Pobre de mí
Este país es el mismo y es otro, y en esto sí que no hay retorno
Igual que el fútbol se la traía al pairo, a mi padre le privaban los toros. Los toros en la tele, exactamente, porque a la plaza solo se permitía ir de lustro en lustro, al considerar que semejante dispendio en su persona podría restarle el pan y los libros a sus hijos. Así, de Fallas al Pilar, no había corrida que mi padre no viera en casa salvo duelo, boda, comunión o bautizo. Qué morriña, aún lo estoy viendo. Despatarrado en su orejero de patriarca ibérico, cualquiera le quitaba el sitio, dándole cuartelillo a un cubata de Larios y a medio kilo de pipas al tiempo que les cantaba instrucciones precisas a diestros, cuadrillas y monosabios. A mí nunca me gustó lo que veía, pero me lucía tanto verle contento que, cuando se jubiló de acarrear guiris del avión al aeropuerto y viceversa, la que suscribe, a la vez que una matrícula en una universidad de mayores para que pudiera aprender lo que le robó la posguerra, le regaló una suscripción a Canal Plus para que pudiera ver todos los festejos del calendario. No le dio tiempo. Una fibrosis asesina le fue secando los alveolos hasta convertirlos en estropajos de aluminio y le dejó amarradito a una bomba de oxígeno hasta que un día, demasiado pronto, se acabó lo que se daba.
A mí, ya digo, nunca me gustó lo que veía, pero me arrebató lo que escuchaba. Ese entrar al trapo, ese crecerse en el castigo, ese salir a hombros, ese estar para las mulillas.
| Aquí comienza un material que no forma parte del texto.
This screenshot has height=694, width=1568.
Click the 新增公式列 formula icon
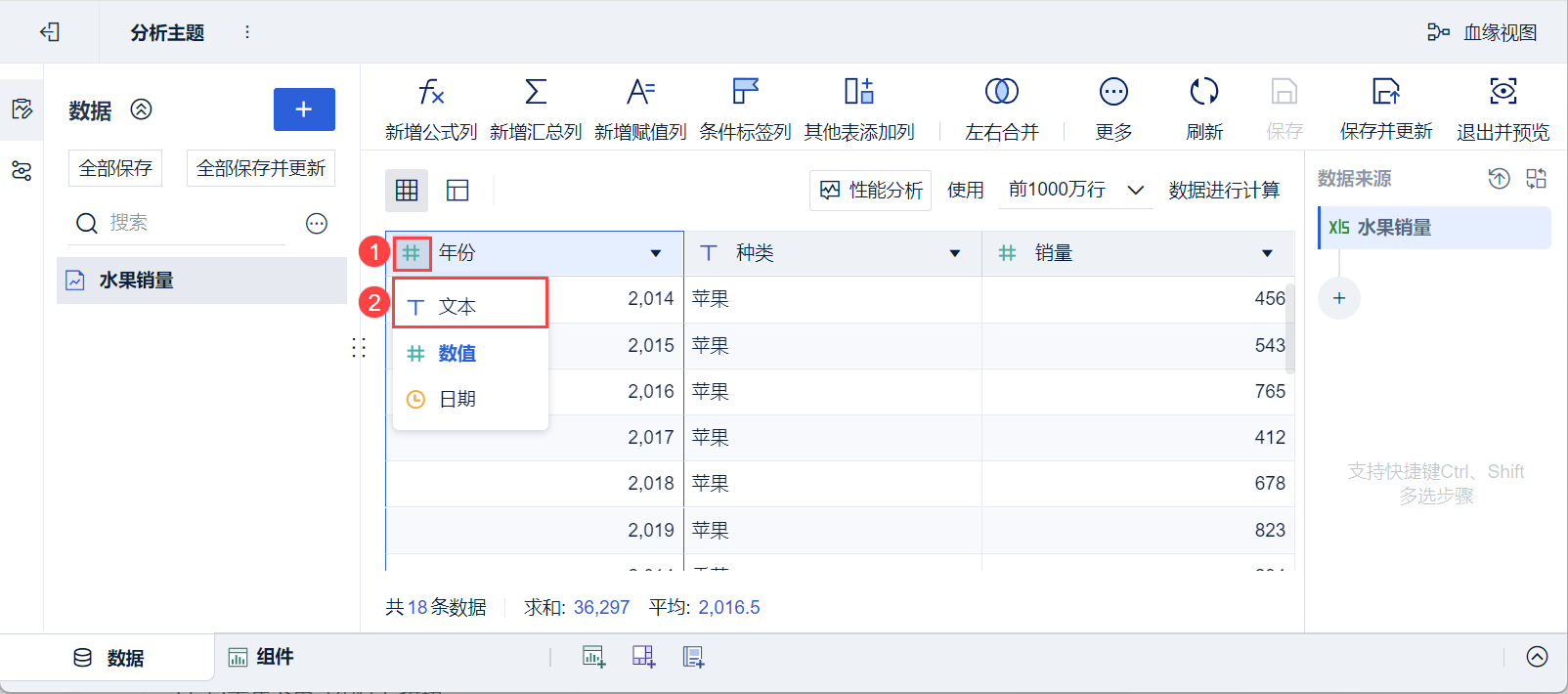tap(431, 93)
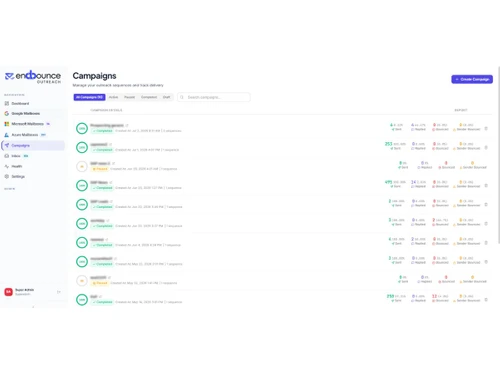Click trash icon of second campaign row
The width and height of the screenshot is (500, 375).
point(486,148)
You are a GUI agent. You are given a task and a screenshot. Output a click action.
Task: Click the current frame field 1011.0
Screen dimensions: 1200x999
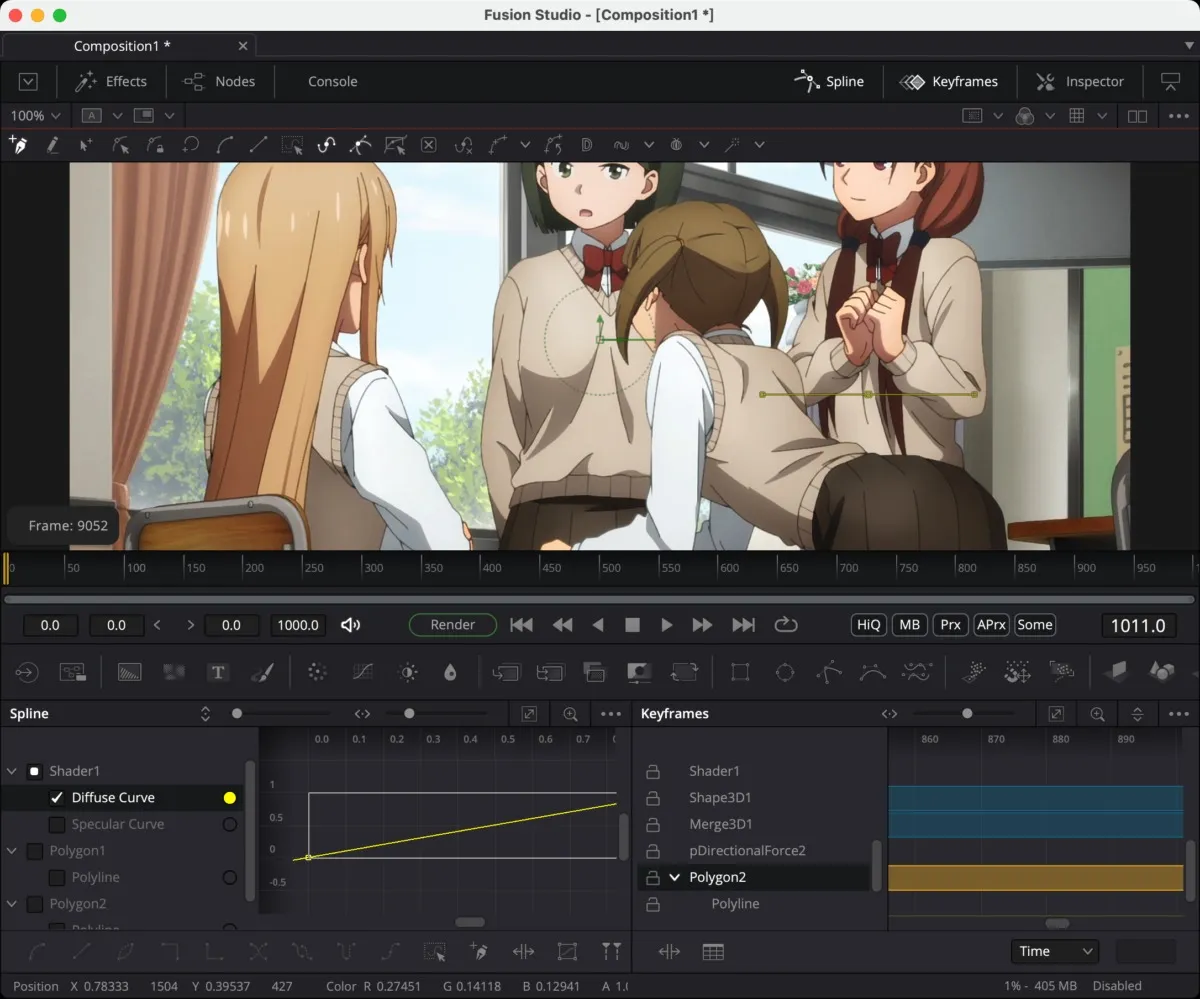click(x=1138, y=626)
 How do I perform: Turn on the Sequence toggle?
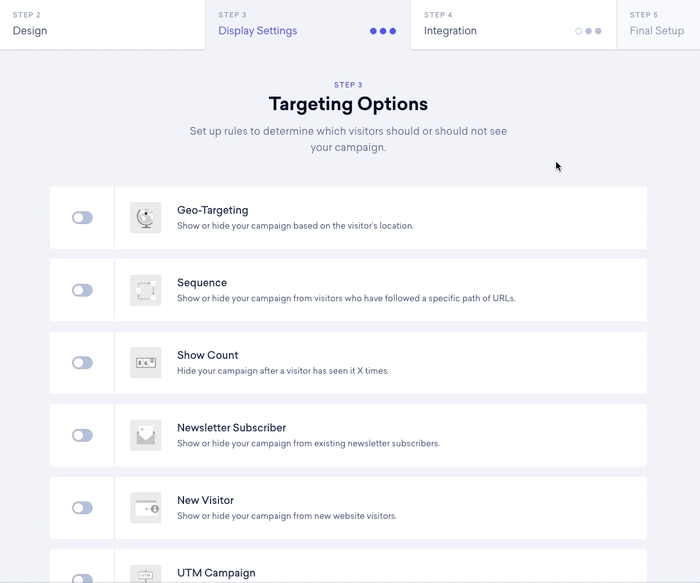(82, 290)
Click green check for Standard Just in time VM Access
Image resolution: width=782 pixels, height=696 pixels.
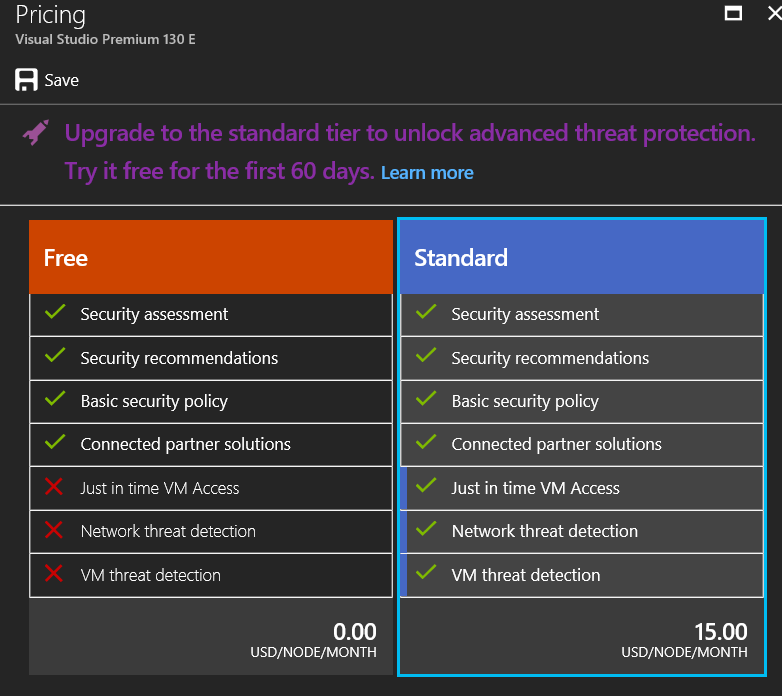pyautogui.click(x=426, y=487)
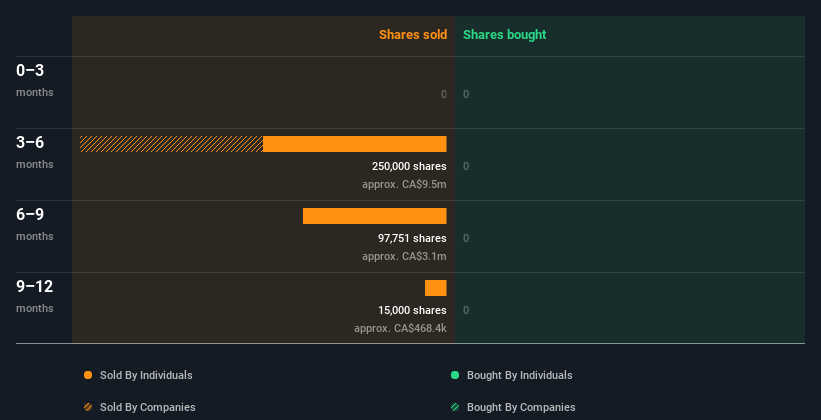Select the hatched company-sold bar in 3–6 months
This screenshot has height=420, width=821.
coord(171,144)
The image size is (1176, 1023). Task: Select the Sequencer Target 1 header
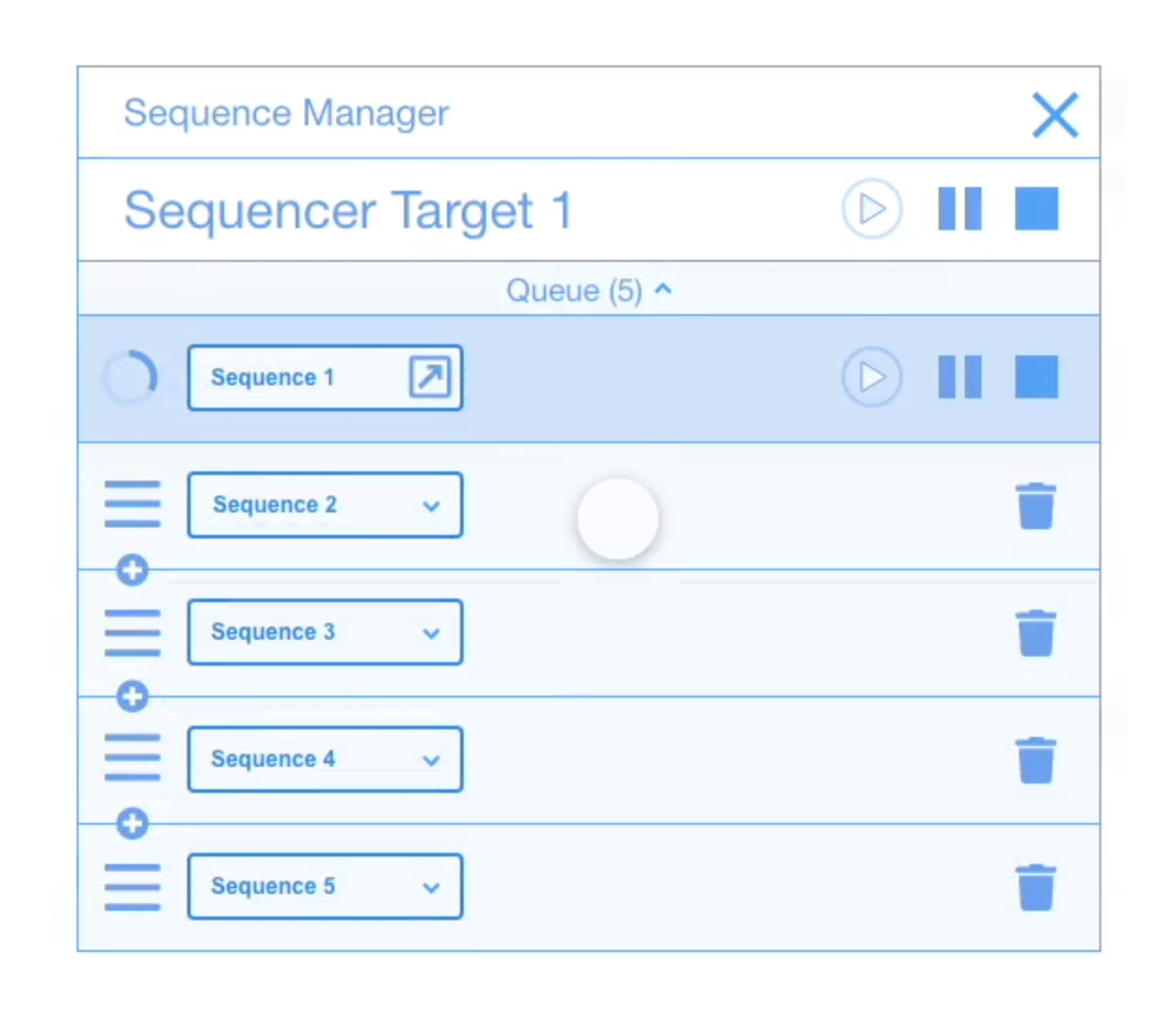347,209
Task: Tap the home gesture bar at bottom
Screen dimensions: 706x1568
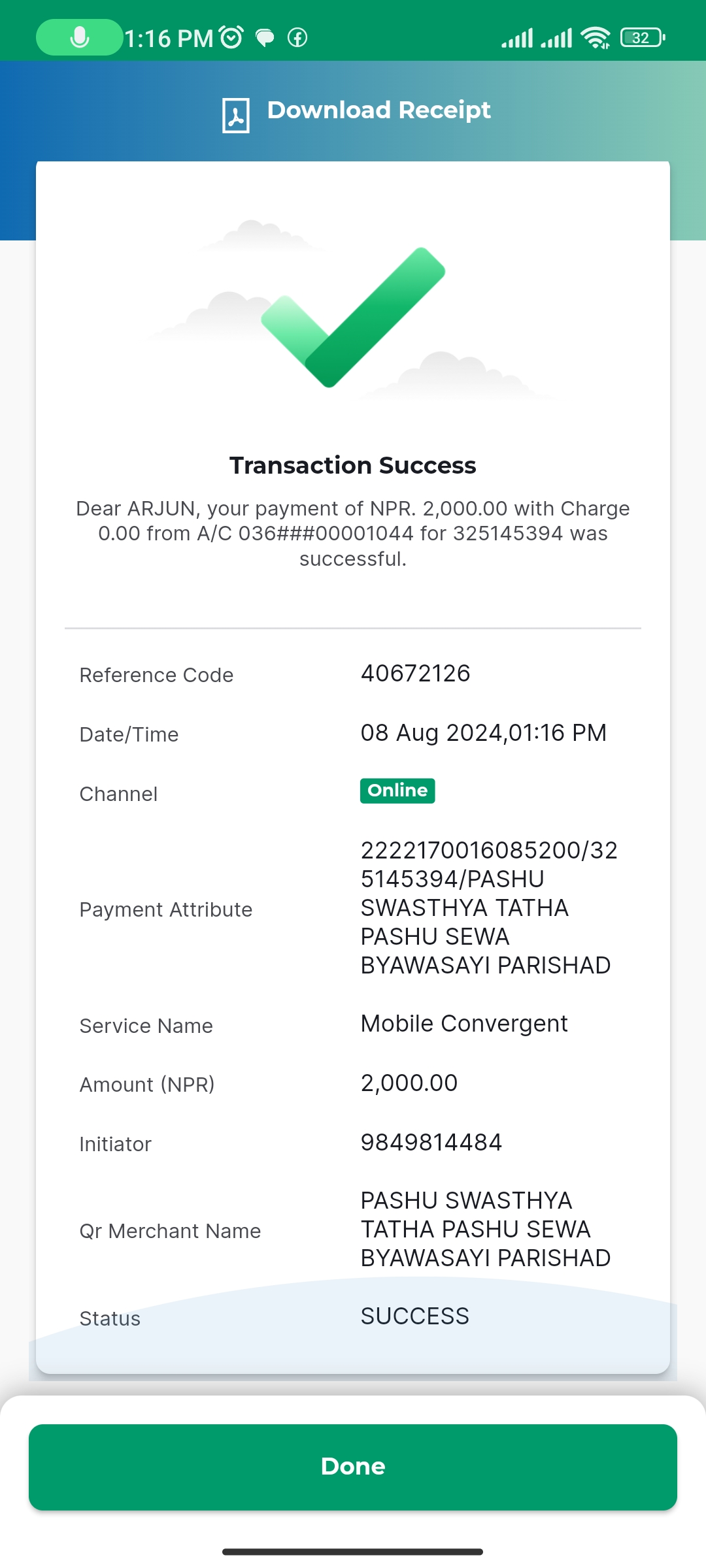Action: [353, 1552]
Ese léxico, esa liturgia, ese nombre exacto y bellísimo para cada asunto. Todo eso hasta que le vi los cuernos al toro. Y olí su sangre y sus heces y oí su aliento de bestia y sus estertores de muerte y se me revolvió el estómago para siempre. Hoy, en casa, nadie ve corridas y a mis hijas los toros les horrorizan sin pretexto. En esto, como en tantas cosas, el cambio se ha producido intramuros. Mañana es el Pobre de mí. Pues eso, pobre de mí de querer sentar cátedra. Pero me temo que este país es el mismo y es otro y en esto sí que no hay retorno.